Time management was the greatest struggle that Mira Almidfa, 28, faced while studying film production at the American Film Institute in Los Angeles.
“You face two different kinds of struggles in different kinds of intensity at the same time,” said Ms Almidfa. “Not only are you going to somewhere that is foreign to you where you have to learn how to do everything by yourself. I pretty much didn’t know how to cook or do my laundry and I had to learn that while at the same time doing film which is demanding of every hour of your day.”
The documentary also seeks to educate Emirati pupils about the application process and to show them what life in the US is like through the experiences of other students.
Adjusting her filming schedule was Al Fahad’s greatest struggle.
“Our time was tight and students were engaged in exams or projects such as Mira. She was doing her graduation project as we were filming.”
The scenes were filmed in Washington DC, Arizona and California.
There are approximately 2,800 Emirati students in the US studying at both undergraduate and graduate levels.
“We see Emirati students attending and excelling at some of our best universities in the United States.

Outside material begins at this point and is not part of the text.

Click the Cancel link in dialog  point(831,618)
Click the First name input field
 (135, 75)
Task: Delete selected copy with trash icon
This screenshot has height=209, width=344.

It is a testament to the talent, skill and knowledge of the young people of the UAE,” said Mr Bolz.
The United States is the top oversees destination for Emirati students to complete their higher education.
“The US and the United Arab Emirates have a very strong and dynamic relationship and education has played a key role in this relationship,” added Mr Bolz.
To help ease the transition on Emirati students, the US Embassy offers advising and guiding services through their two EducationUSA centres in Abu Dhabi and Dubai.
EducationUSA is part of the US Department of State global EducationUSA network.